- Born: 18 January 1996 (age 30) Lushnjë, Albania
- Education: Marin Barleti University
- Occupations: Television presenter; Model;
- Employer: Top Channel
- Television: Top Select Portokalli
- Spouse: Luiz Ejlli ​(m. 2023)​
- Children: Luna Mari Ejlli

= Kiara Tito =

Albanian television presenter (born 1996)

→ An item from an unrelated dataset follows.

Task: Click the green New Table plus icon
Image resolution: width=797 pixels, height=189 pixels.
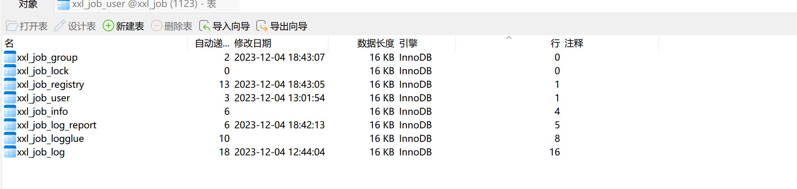Action: 108,26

Kiara Tito (born 18 January 1996) is an Albanian television presenter, actress and former model, best known as the co-host of the Albanian sketch comedy and variety show Portokalli on Top Channel.

== Biography ==

=== Early life and education ===
Kiara Tito was born on 18 January 1996, in Lushnjë, Albania. She was raised in Italy and later returned to Albania to live in Tirana. At age 13, she began participating in modeling and beauty contests, winning the title of "Miss Intelligence." Tito graduated from Barleti University in Tirana with a degree in political science.

== Career ==
In 2015, Tito was selected from among 200 candidates by public vote to present the show Top Select on Top Channel. Following this, she appeared in various music videos and hosted different events. In 2018, she competed alongside environmentalist Sazan Guri in the fifth season of the dance competition Dance With Me Albania on TV Klan. She also hosted the plastic surgery-themed program Doktor Plastik on ABC News Albania. In 2020, she presented the show Style Star on ABC for two seasons.

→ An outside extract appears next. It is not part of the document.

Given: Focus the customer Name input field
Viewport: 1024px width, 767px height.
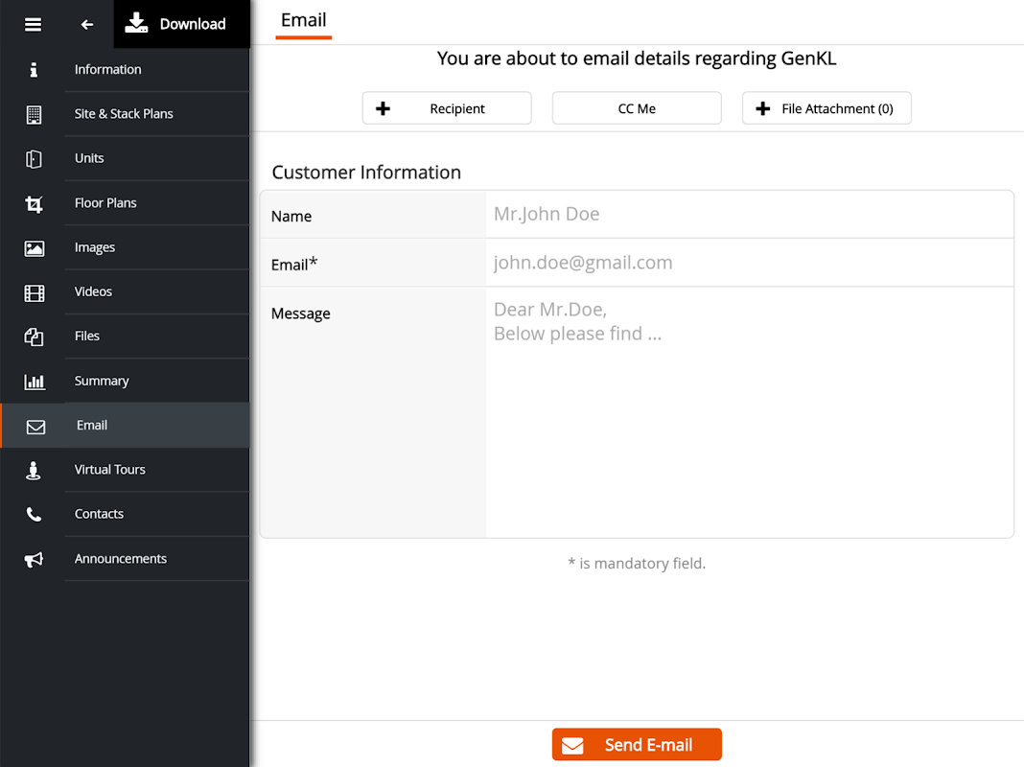Looking at the screenshot, I should click(x=748, y=215).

In 2022, Tito participated in the second season of the reality show Big Brother VIP Albania, where she met singer Luiz Ejlli. Over time, they developed a close personal relationship that was publicly acknowledged on day 39, when Tito confirmed their romantic involvement. She was eliminated on day 92, temporarily separating from Ejlli. But after a week she re-entered on the house to get re-eliminated on day 120. On the finale night of Big Brother VIP Albania 2 on 6 May 2023, Tito and Ejlli officially married in a public ceremony at the Tirana Municipality, attended by their families and participants of the season. Following the ceremony, Luiz Ejlli won the second season of the show.

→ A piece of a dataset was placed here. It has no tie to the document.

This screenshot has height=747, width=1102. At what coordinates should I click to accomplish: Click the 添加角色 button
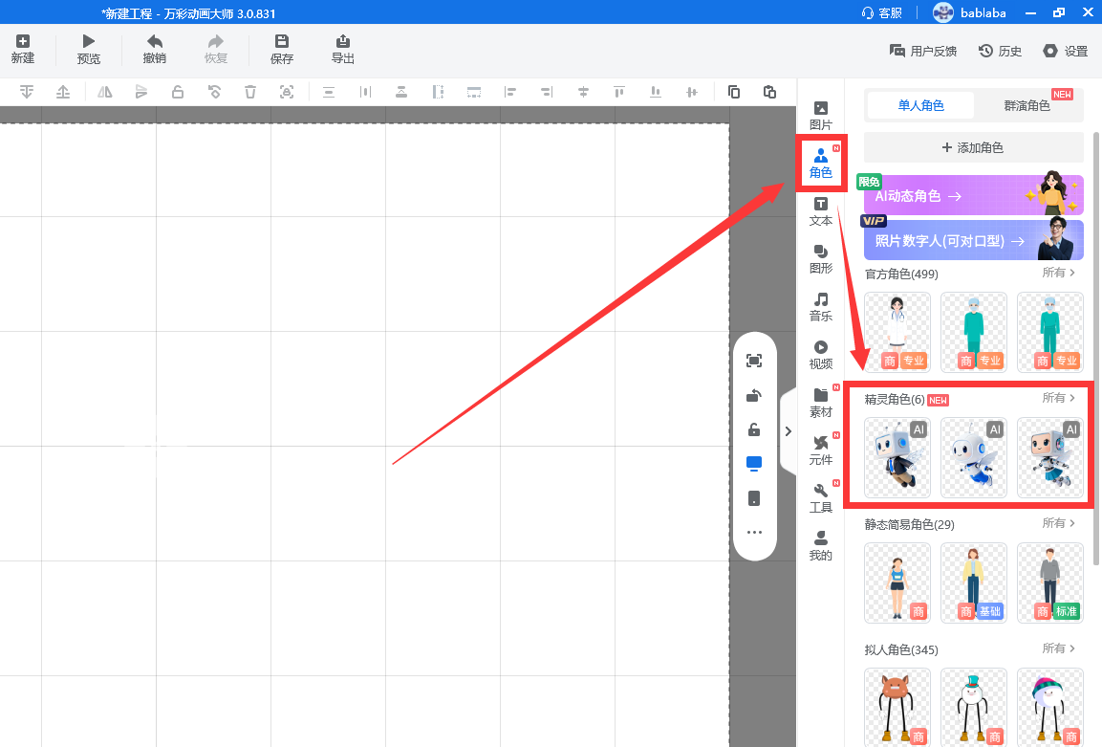pos(973,147)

Two months after BB VIP 2, Tito returned to television presenting, strengthening her presence on Top Channel. In 2023, she hosted the show Kepi i VIP-ave, followed by Fan Club DWTS during episodes of Dancing With The Stars.

Through the song "Frymë" by Luiz Ejlli, she announced the birth of their first child, Luna Mari Ejlli, born on 30 April 2024.

In October 2024, Tito was assigned as one of the presenters of the comedy show Portokalli, alongside Nevina Shtylla and Salsano Rrapi. She also joined the show's cast as an actress in several episodes.